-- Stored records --
>>>>

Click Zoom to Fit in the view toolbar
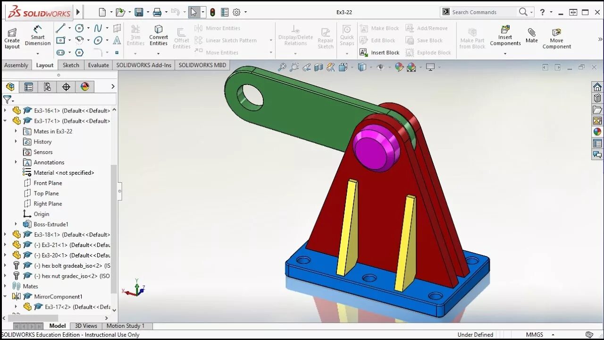This screenshot has width=604, height=340. (x=282, y=67)
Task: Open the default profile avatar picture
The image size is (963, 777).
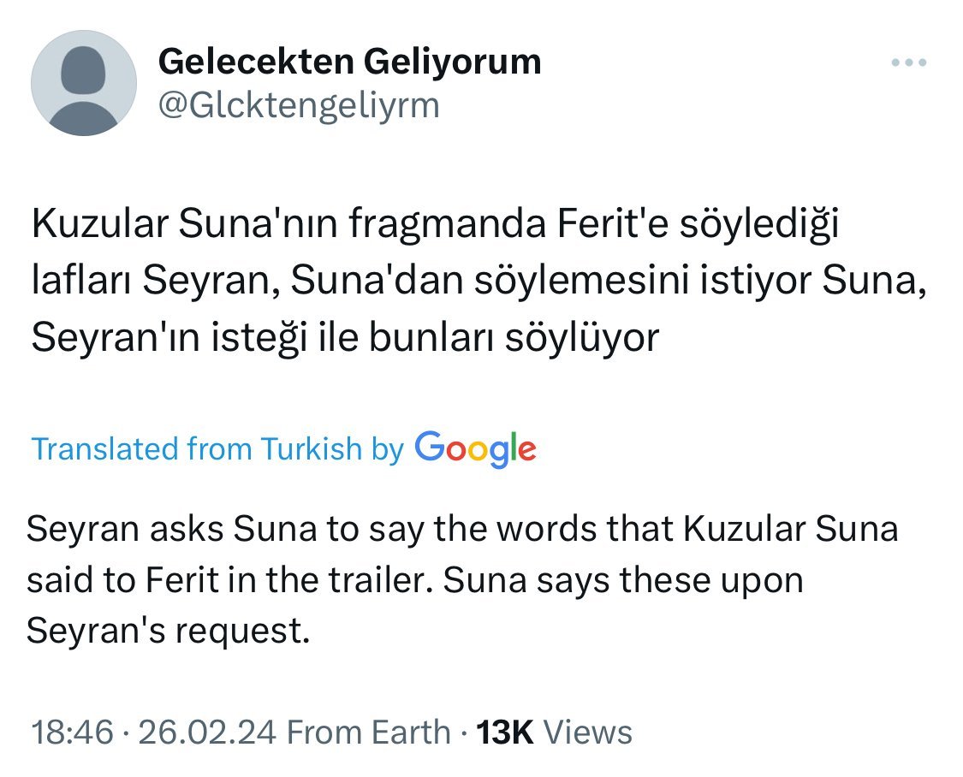Action: (84, 84)
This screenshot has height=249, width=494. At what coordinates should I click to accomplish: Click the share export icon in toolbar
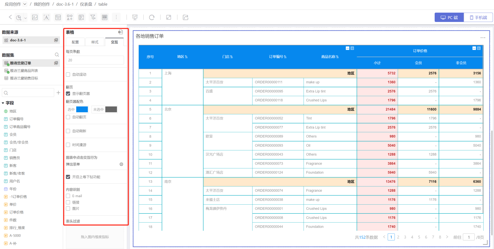coord(186,18)
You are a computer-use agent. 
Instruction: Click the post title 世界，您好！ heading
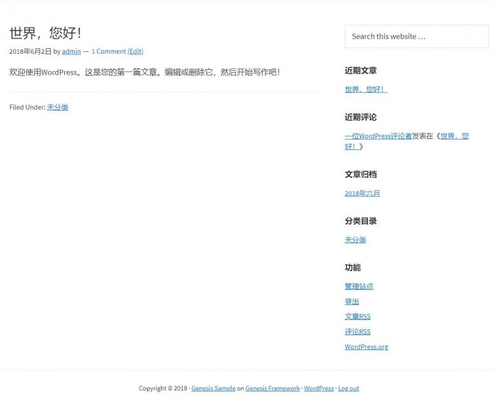tap(46, 33)
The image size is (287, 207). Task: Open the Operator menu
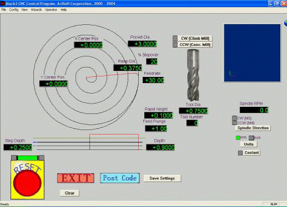tap(51, 10)
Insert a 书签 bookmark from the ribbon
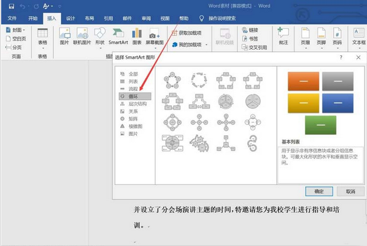367x246 pixels. [249, 39]
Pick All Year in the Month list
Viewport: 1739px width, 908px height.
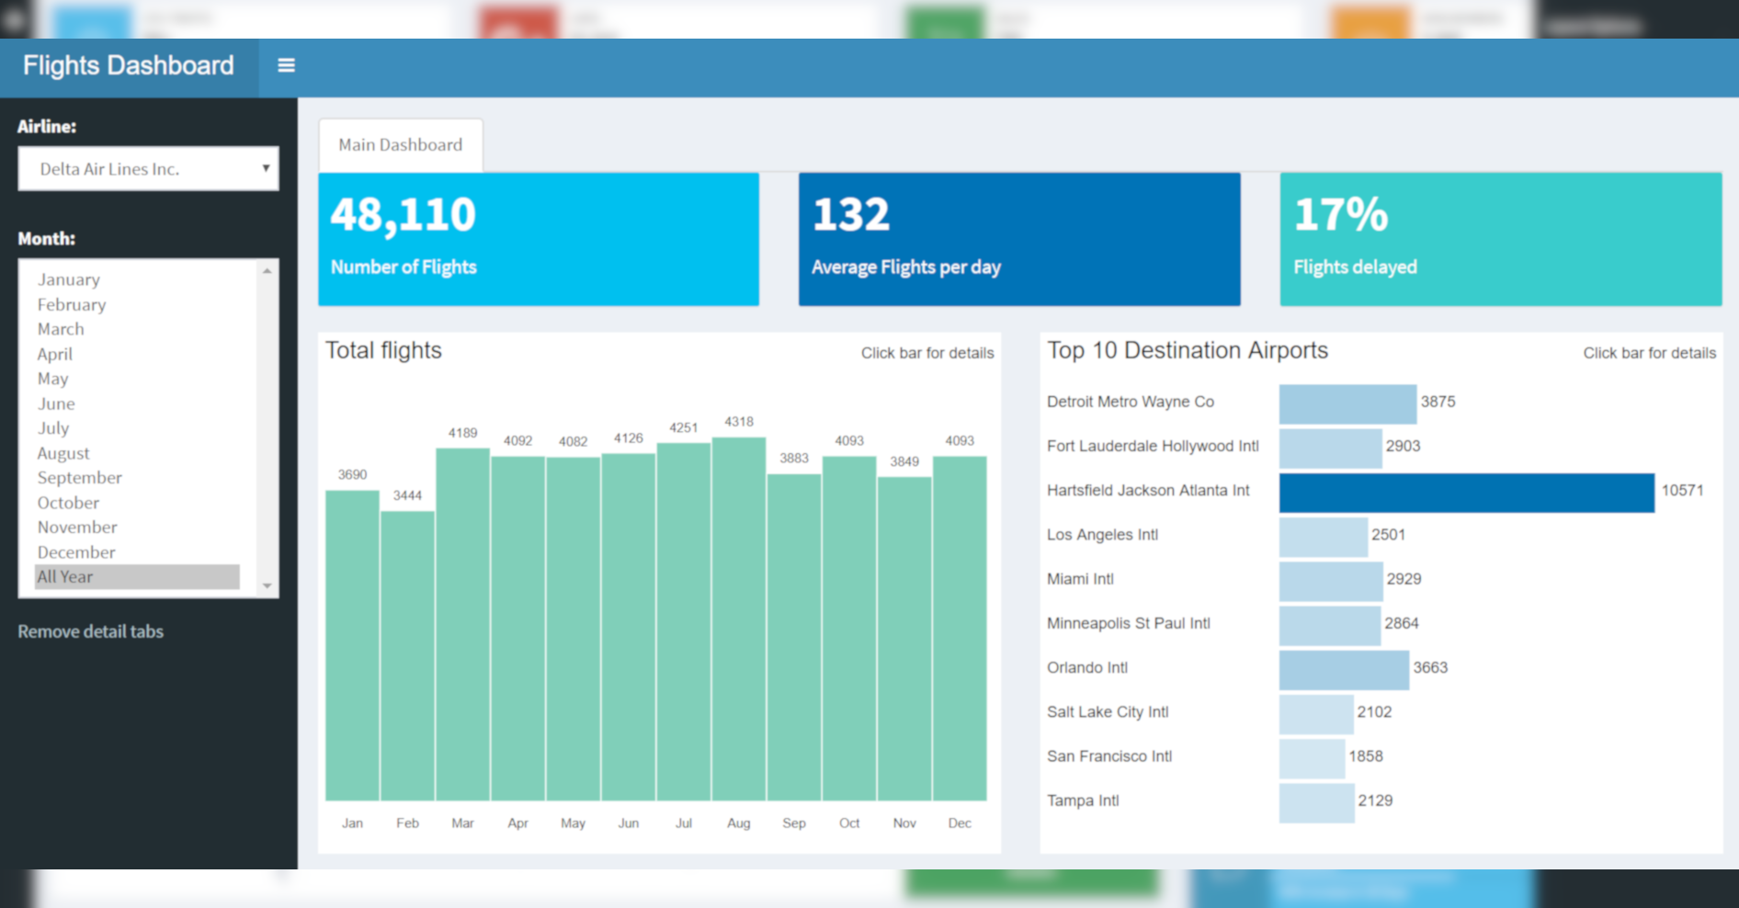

<<<<

-- Task to carry out --
Only the lines from the one with "Task: Open the default profile avatar picture" through the end of the data, both ends included, should be written out exactly, and no pictures should appear.

-- Answer box --
Task: Open the default profile avatar picture
The image size is (963, 777).
Action: (84, 84)
This screenshot has height=249, width=494. At what coordinates should I click to accomplish: Click the share export icon in toolbar
coord(186,18)
You are a computer-use agent. 
Instruction: Click the post title 世界，您好！ heading
tap(46, 33)
The image size is (287, 207). Task: Open the Operator menu
tap(51, 10)
Insert a 书签 bookmark from the ribbon
367x246 pixels. [249, 39]
Pick All Year in the Month list
Viewport: 1739px width, 908px height.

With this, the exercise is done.